Day Thirty Two


Day Thirty Two

Just before lockdown, I foolishly left my cash card in a small, local vegetable shop. By the time I realised and  rang them, they too were locked down.
'Sorry, all our vegetables in lock up now.'  I was told.

I can imagine carrots and spuds being locked down, they are, after all root vegetables and locked down in the soil until harvested -  but Spring Cabbage and Spring Onions?  Far too lively.

The staff, who know their onions,  won’t be idle during lockdown. They’ll be mopping up after the leeks and making sure the golden coaches turn back into pumpkins after midnight.

I contacted my bank about the card and they said they would put a temporary suspension or what they called, ‘a warm hold’ on my card.
This sounded far too cosy for a calculating institution like a bank however hard they try to inject friendliness into what is, essentially a business designed to make vast profits from our anxieties. 

My great Aunt Jessie, and most people of her generation, were braver: they kept all their money at home.  Hers was neatly stored in a Victorian chamber pot beneath her bed. 

 She called it  ‘a guzunder’ and had one in every bedroom. 
At home when I was a child, we had several potties because, despite having a bathroom,  our lavatory was outside.

We were allowed to use the po-po, a green enamel thing, not at all like Auntie Jessie's beautiful chambers, only for wee-wees.



During one of my stays with her, I needed the facilities in the night, so hopped out of bed, lit the candle and pulled the po from beneath my iron bedstead and was scared half to death by a gigantic eye looking up at me. 


 Some wag had decided to make it well night impossible to pee on a peeper.   
This pot is called The Good Companion anti-splash Thunder Bowl.

There are various theories about why eyes were once  popular.
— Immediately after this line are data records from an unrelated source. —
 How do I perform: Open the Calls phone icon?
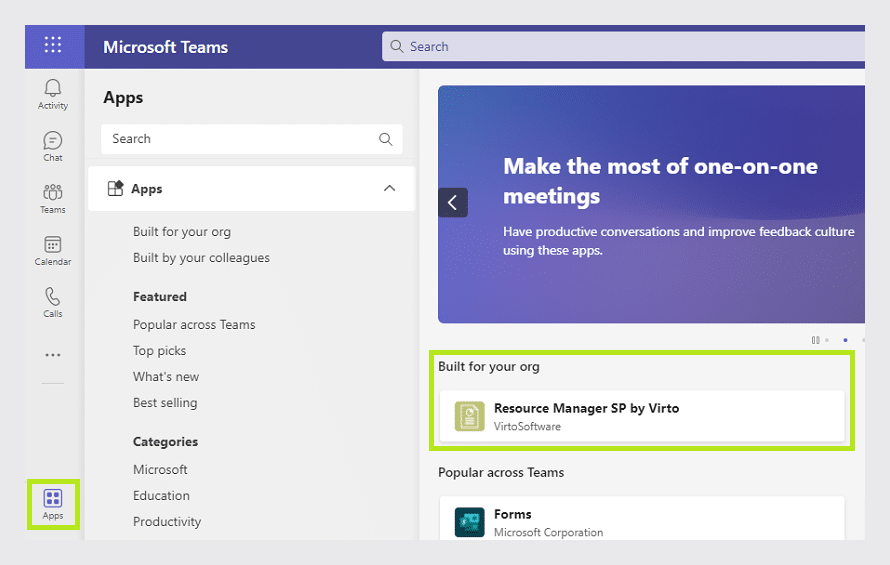pyautogui.click(x=53, y=302)
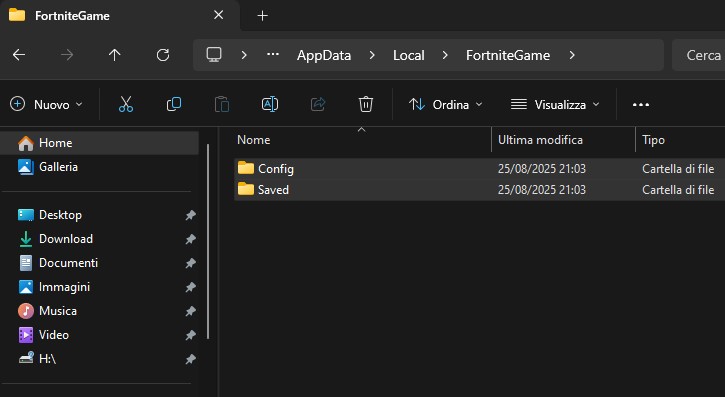Click the Copy icon in toolbar
Screen dimensions: 725x397
tap(174, 104)
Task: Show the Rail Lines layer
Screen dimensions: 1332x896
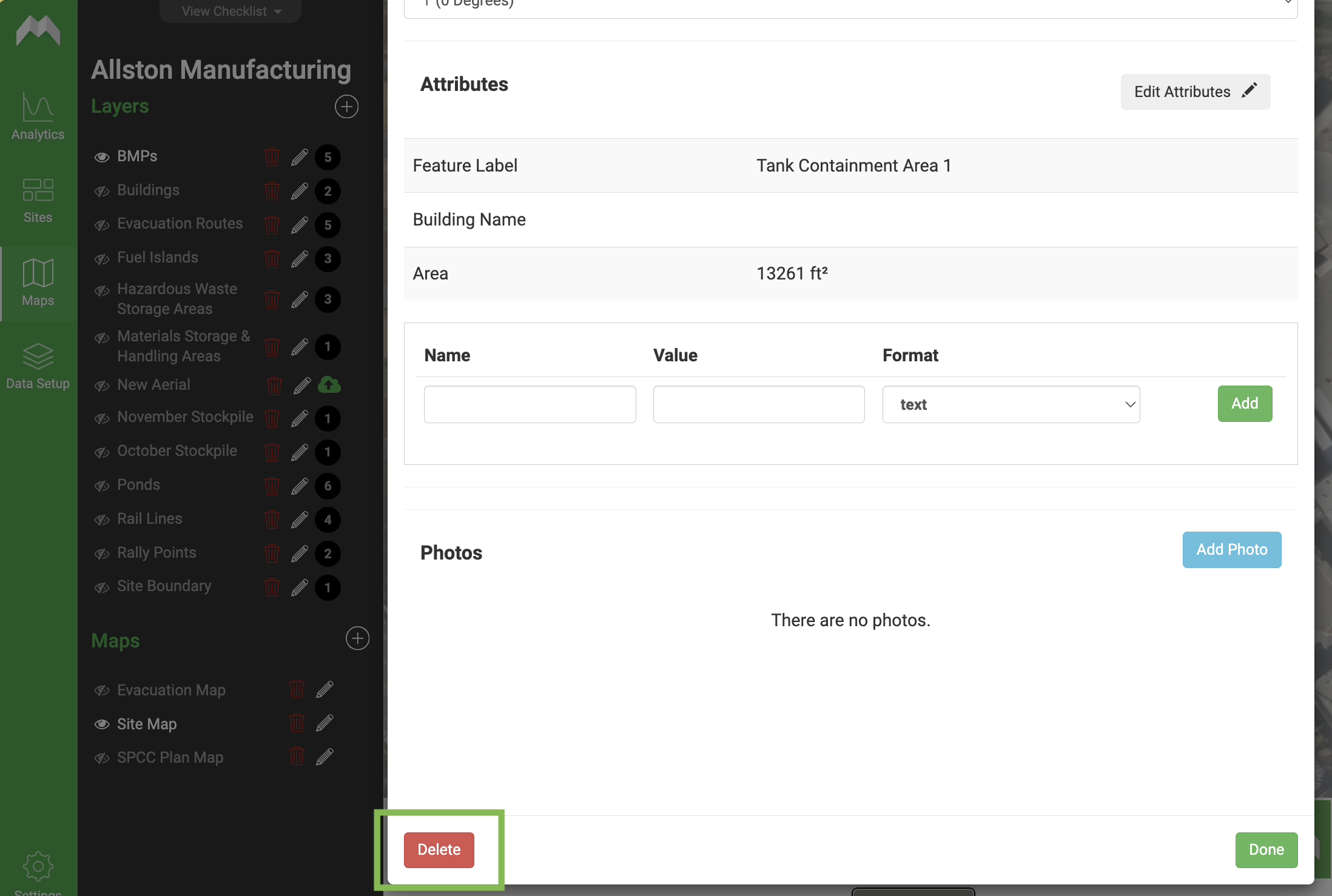Action: [x=102, y=520]
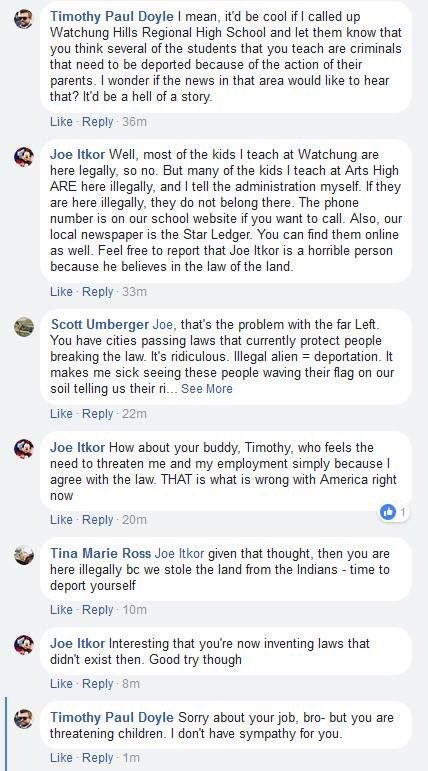Click the thumbs-up reaction icon showing 1
This screenshot has width=428, height=771.
(x=388, y=512)
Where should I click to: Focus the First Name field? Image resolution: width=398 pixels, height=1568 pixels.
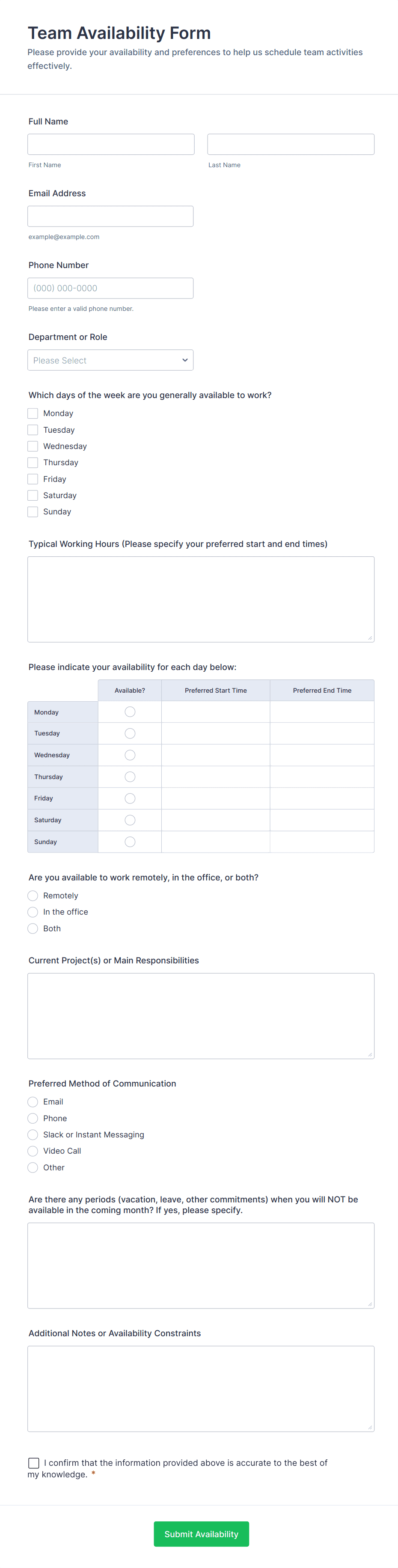[111, 144]
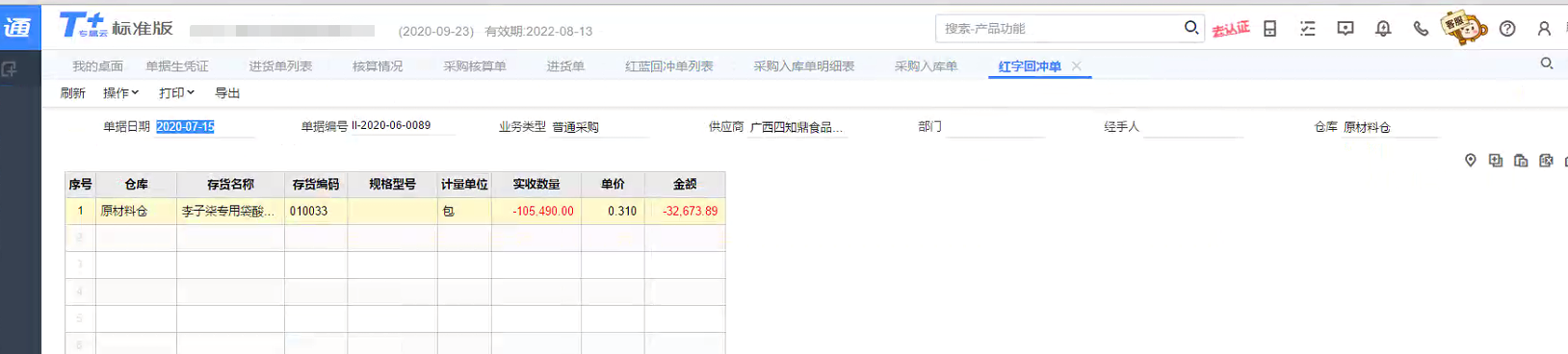Click the search magnifier in product search box
This screenshot has height=354, width=1568.
coord(1191,28)
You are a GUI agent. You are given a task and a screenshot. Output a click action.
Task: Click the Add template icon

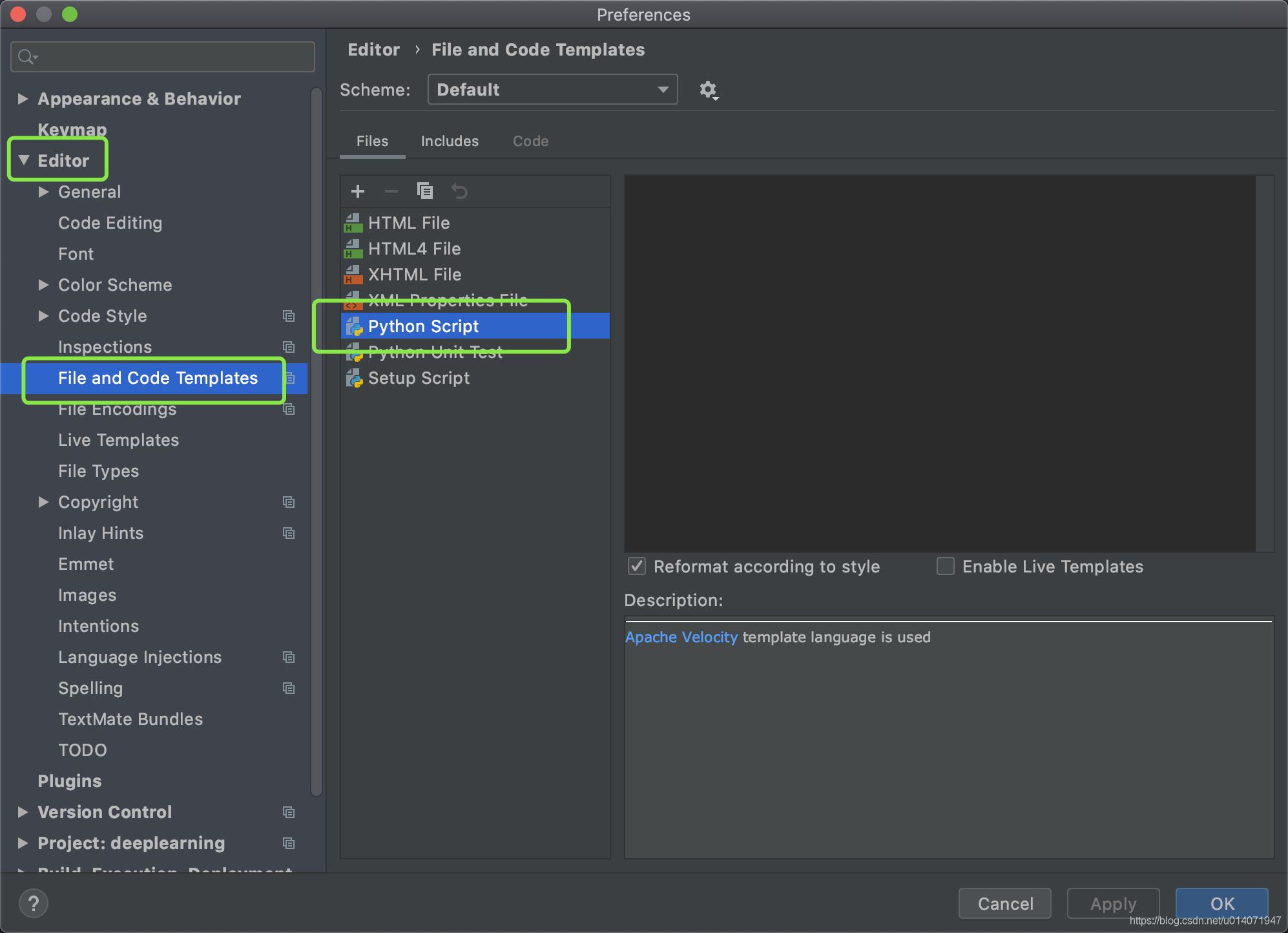[x=357, y=190]
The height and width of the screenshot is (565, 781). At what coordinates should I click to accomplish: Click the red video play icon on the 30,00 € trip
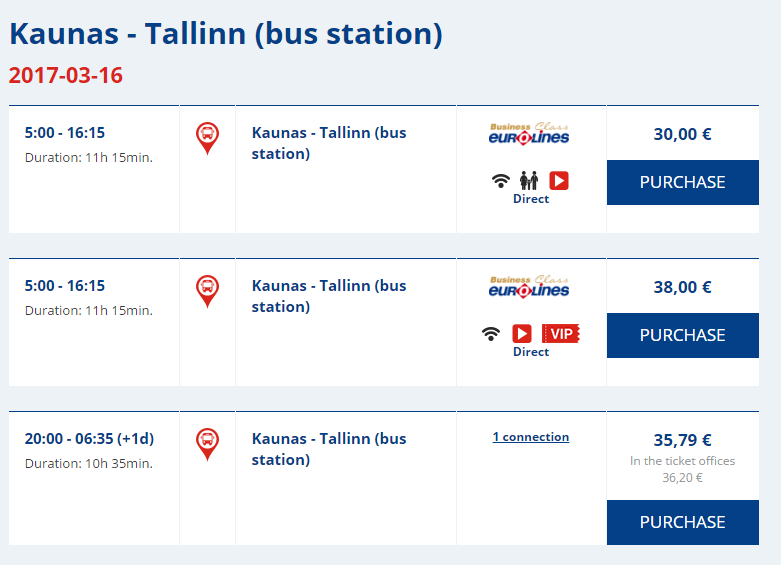[x=559, y=180]
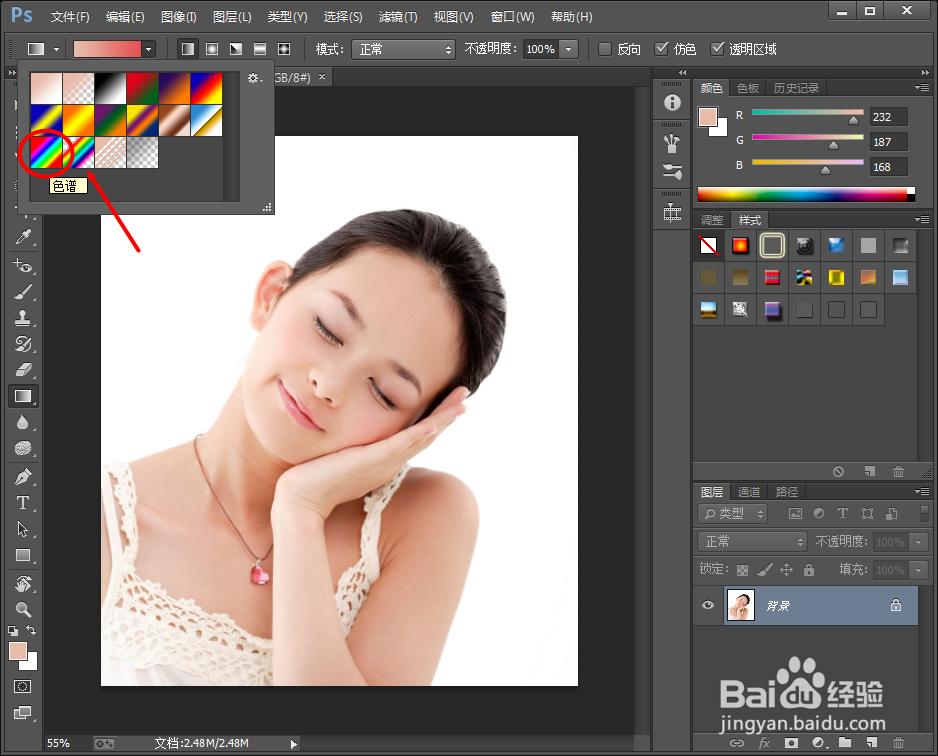
Task: Open the 滤镜 Filter menu
Action: 397,16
One of which was to defy the evil eye.  It was necessary to destroy its power by defecating on it.

Eye pots were once popular wedding gifts. 
In Stockport, Cheshire, the groom's friends would have an eye pot inscribed with his name and that of his fiancee.

 The night before the wedding, they repaired to a tavern where the  pot would be filled with beer and the groom encouraged to chug until he needed the pot for its original purpose.

In France the pot was filled with chocolate.   Can't say I fancy eating from even a pristine potty, I'd be ganaching my teeth.